(Saved data entries)
──────

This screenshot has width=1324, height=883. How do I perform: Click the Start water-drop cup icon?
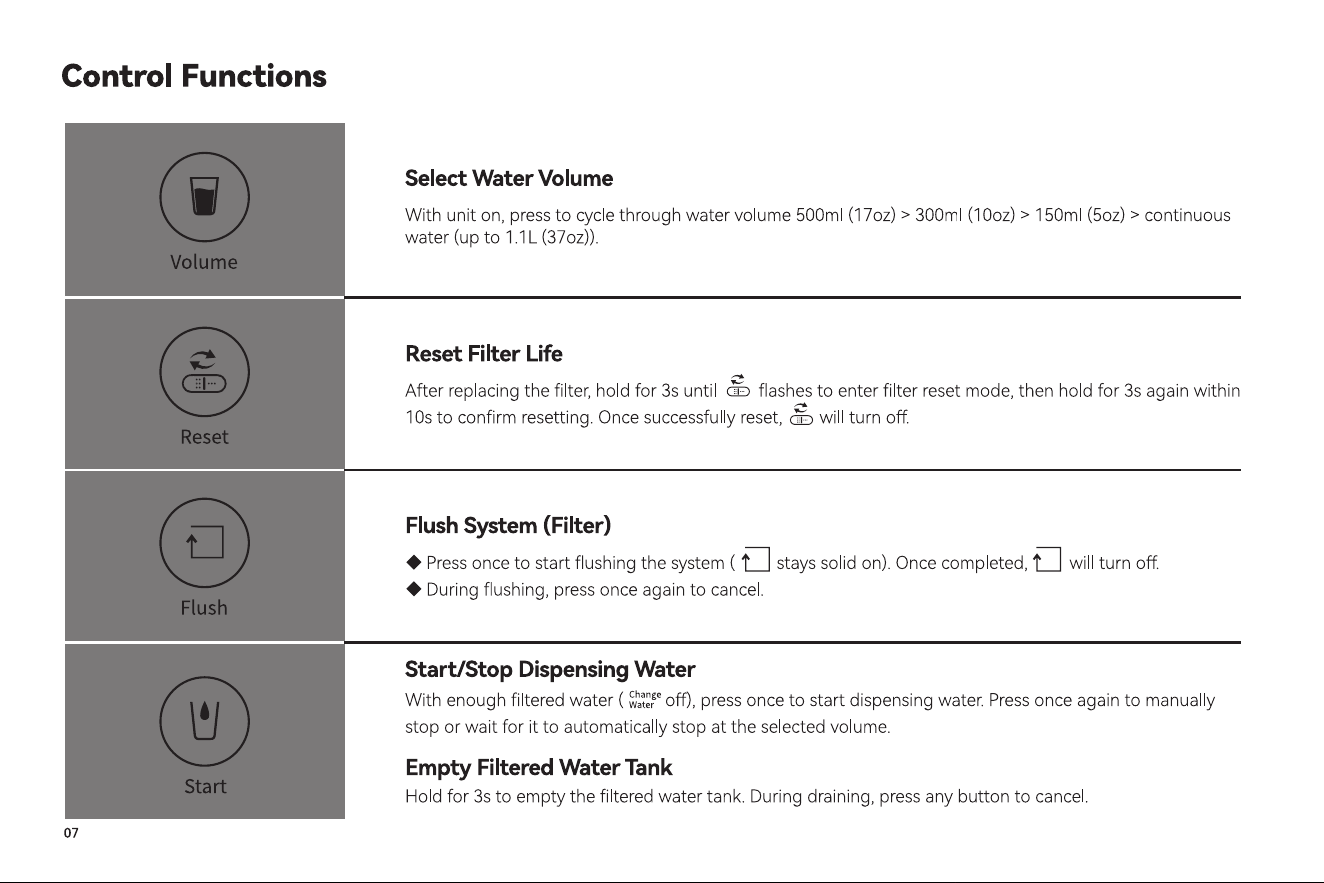pyautogui.click(x=204, y=719)
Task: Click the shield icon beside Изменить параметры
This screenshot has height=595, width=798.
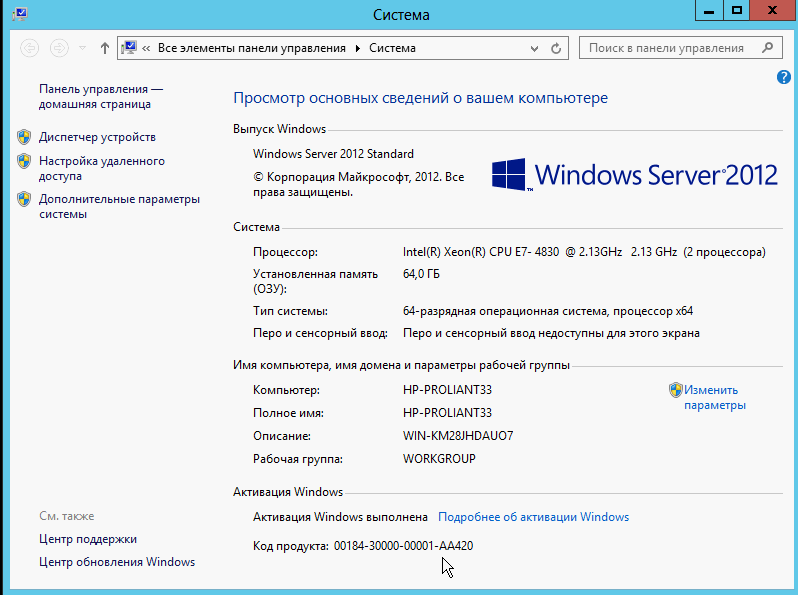Action: [x=675, y=391]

──────

# [Task prompt]
Each entry, start to finish, goes into your copy exactly; the pictures stay out.

# [Solution for this exercise]
This screenshot has width=1324, height=883. How do I perform: Click the Start water-drop cup icon?
pyautogui.click(x=204, y=719)
Task: Click the shield icon beside Изменить параметры
This screenshot has height=595, width=798.
Action: [x=675, y=391]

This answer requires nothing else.